## TASK ITEM:
Emit a verbatim copy of the lines below from the line with "电视剧 (197, 125)" through the line with "Формы (906, 622)", excluding pictures and everything outside that range.

## RECORDS:

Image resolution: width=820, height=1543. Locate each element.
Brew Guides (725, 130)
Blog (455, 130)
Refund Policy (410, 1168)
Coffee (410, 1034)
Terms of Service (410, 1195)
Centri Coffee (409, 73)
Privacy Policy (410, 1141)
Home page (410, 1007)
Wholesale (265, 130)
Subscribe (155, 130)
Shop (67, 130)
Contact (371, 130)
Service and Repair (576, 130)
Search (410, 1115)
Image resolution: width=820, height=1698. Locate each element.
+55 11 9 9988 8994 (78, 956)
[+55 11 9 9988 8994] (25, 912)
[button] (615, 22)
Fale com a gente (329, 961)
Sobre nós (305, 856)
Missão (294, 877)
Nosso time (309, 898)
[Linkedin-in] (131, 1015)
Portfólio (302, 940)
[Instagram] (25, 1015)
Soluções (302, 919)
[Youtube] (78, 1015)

...

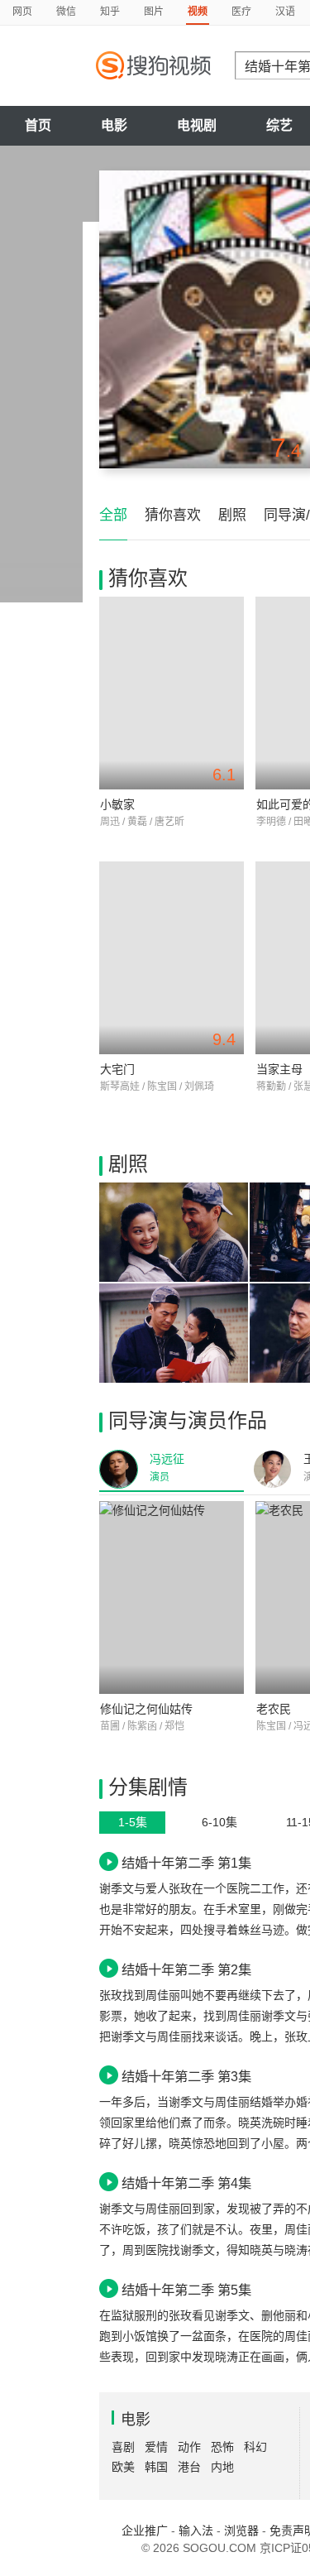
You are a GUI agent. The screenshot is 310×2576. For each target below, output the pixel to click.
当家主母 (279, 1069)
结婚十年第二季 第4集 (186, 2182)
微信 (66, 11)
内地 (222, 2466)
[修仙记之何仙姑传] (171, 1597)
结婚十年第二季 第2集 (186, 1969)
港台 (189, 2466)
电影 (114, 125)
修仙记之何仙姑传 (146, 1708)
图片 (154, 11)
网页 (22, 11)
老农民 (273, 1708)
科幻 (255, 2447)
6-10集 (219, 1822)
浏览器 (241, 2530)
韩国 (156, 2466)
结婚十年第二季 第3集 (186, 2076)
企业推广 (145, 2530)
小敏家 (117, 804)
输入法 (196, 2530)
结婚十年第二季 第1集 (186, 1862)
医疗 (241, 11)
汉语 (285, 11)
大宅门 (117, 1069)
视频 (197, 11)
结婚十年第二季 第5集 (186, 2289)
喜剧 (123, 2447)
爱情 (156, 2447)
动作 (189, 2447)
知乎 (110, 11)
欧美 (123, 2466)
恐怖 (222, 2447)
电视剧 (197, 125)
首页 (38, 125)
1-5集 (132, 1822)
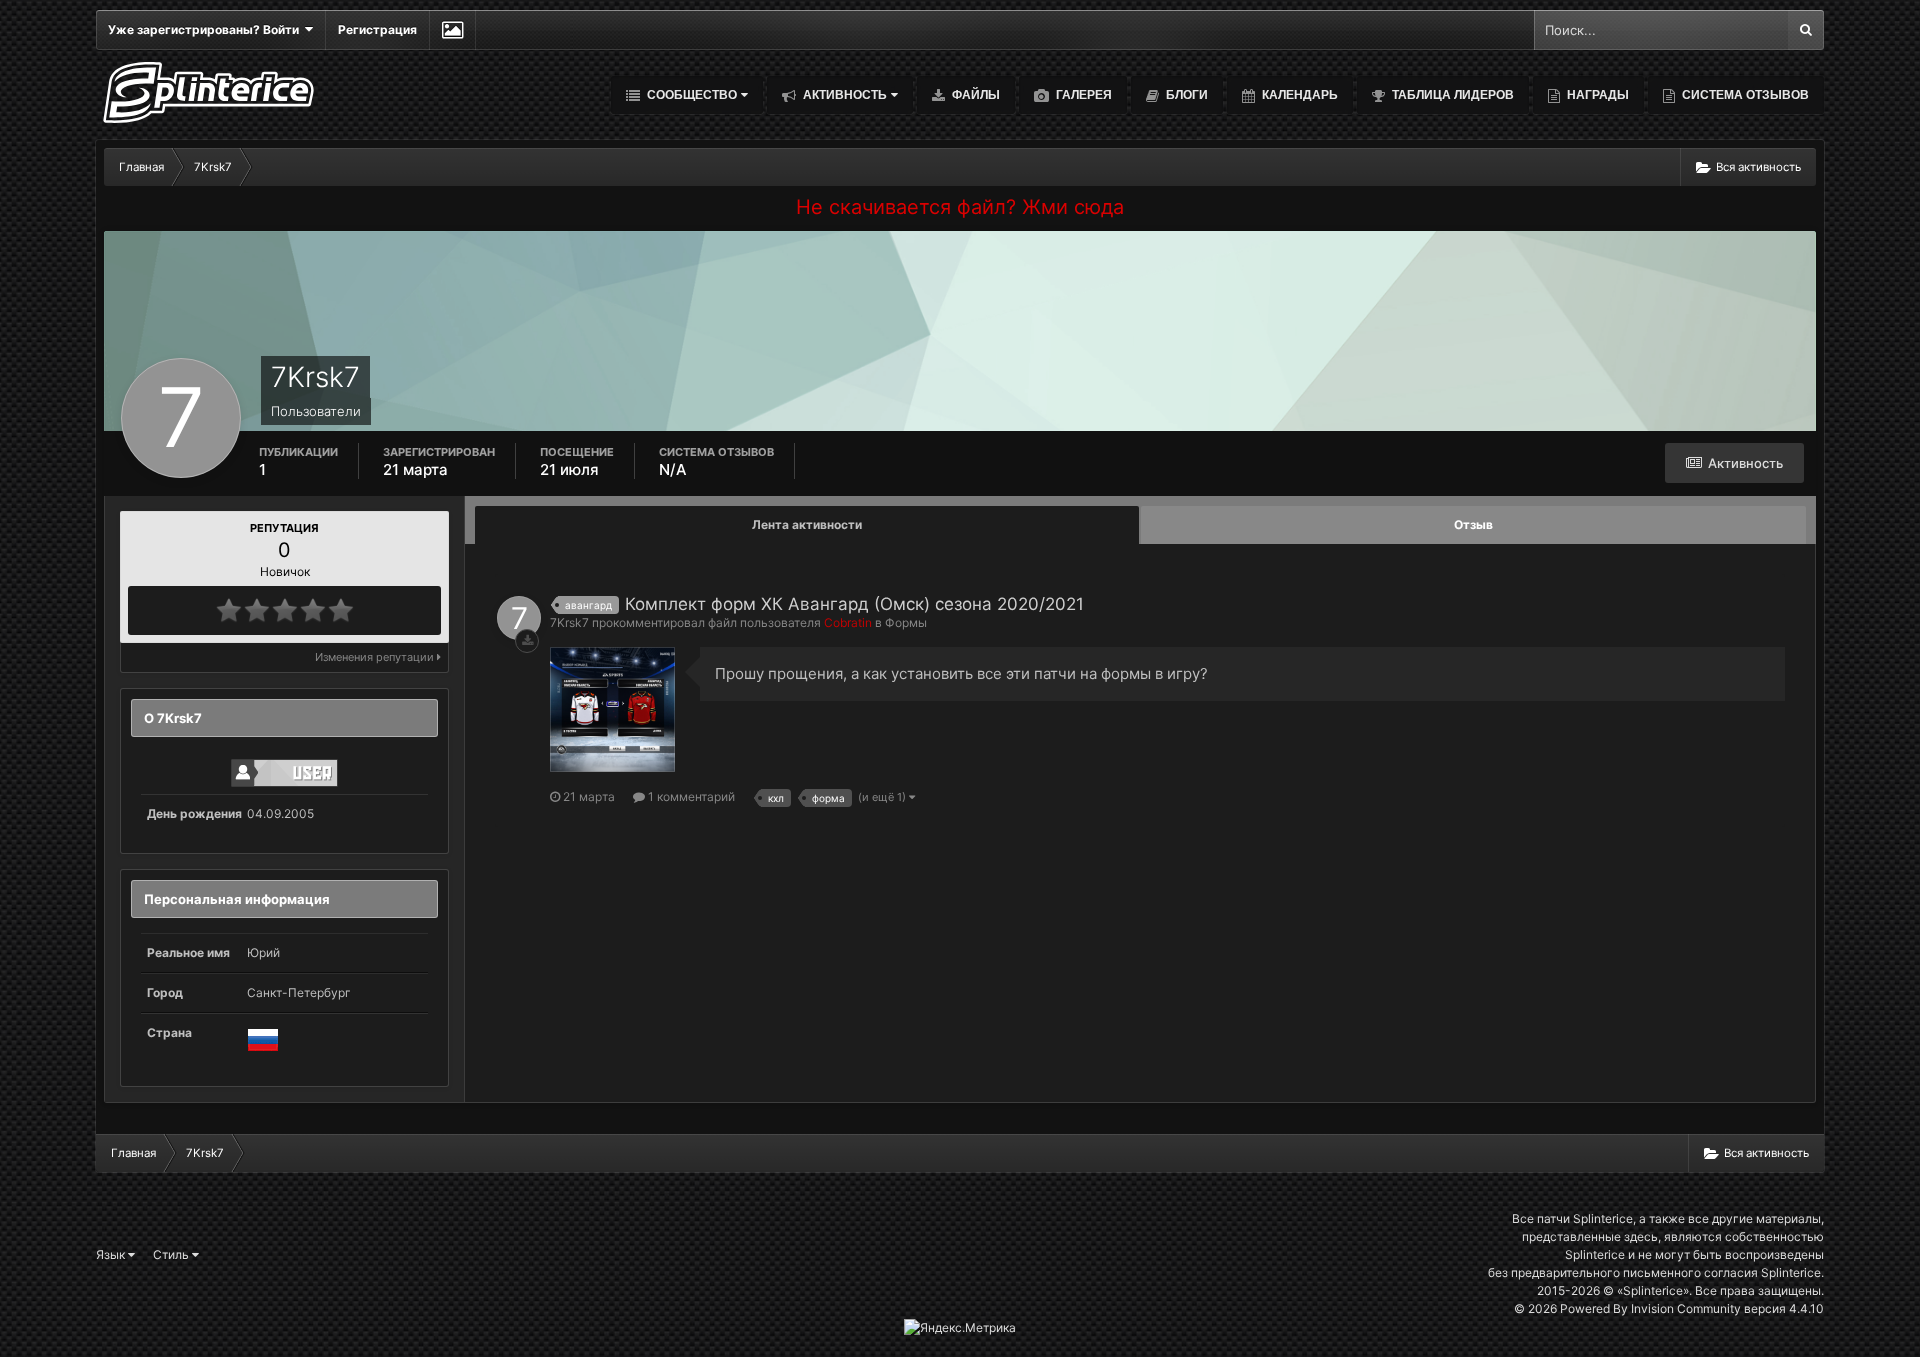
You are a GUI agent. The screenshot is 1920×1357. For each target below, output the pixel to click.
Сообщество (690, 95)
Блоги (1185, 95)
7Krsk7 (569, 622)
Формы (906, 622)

## ANSWER SPACE:
电视剧 (197, 125)
首页 (38, 125)
1-5集 (132, 1822)
You are a GUI agent. The screenshot is 1920×1357. For each target below, output the pixel to click.
Сообщество (690, 95)
Блоги (1185, 95)
7Krsk7 (569, 622)
Формы (906, 622)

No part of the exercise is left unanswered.